[EXERCISE DETAILS] Each record that follows should be duplicated exactly, except for its pictures.

-- -- --

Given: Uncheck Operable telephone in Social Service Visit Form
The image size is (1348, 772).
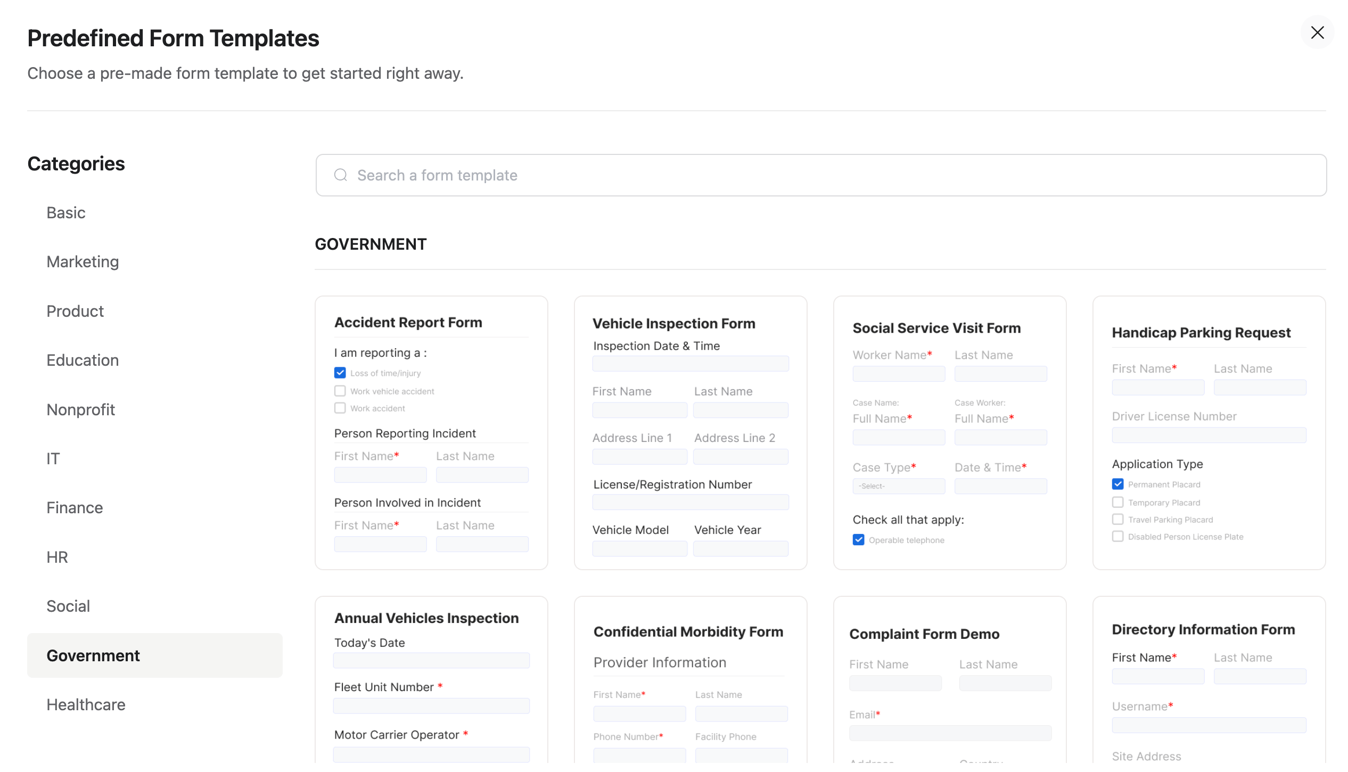Looking at the screenshot, I should (x=858, y=539).
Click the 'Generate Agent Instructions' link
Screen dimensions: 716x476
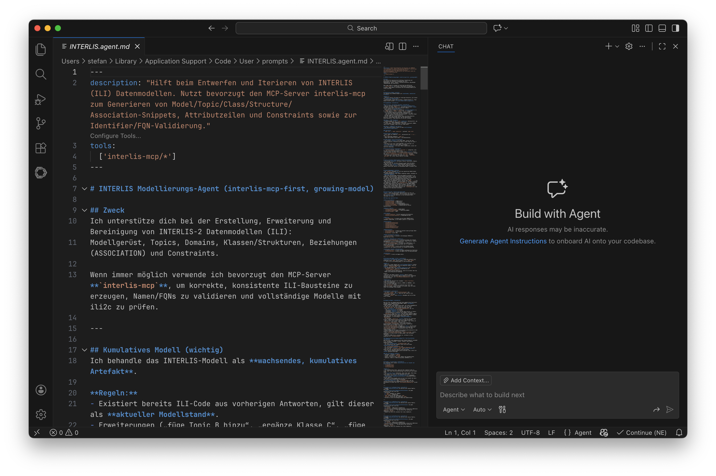503,241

-- -- --

[RESULT]
Given: Uncheck Operable telephone in Social Service Visit Form
The image size is (1348, 772).
Looking at the screenshot, I should (x=858, y=539).
Click the 'Generate Agent Instructions' link
Screen dimensions: 716x476
503,241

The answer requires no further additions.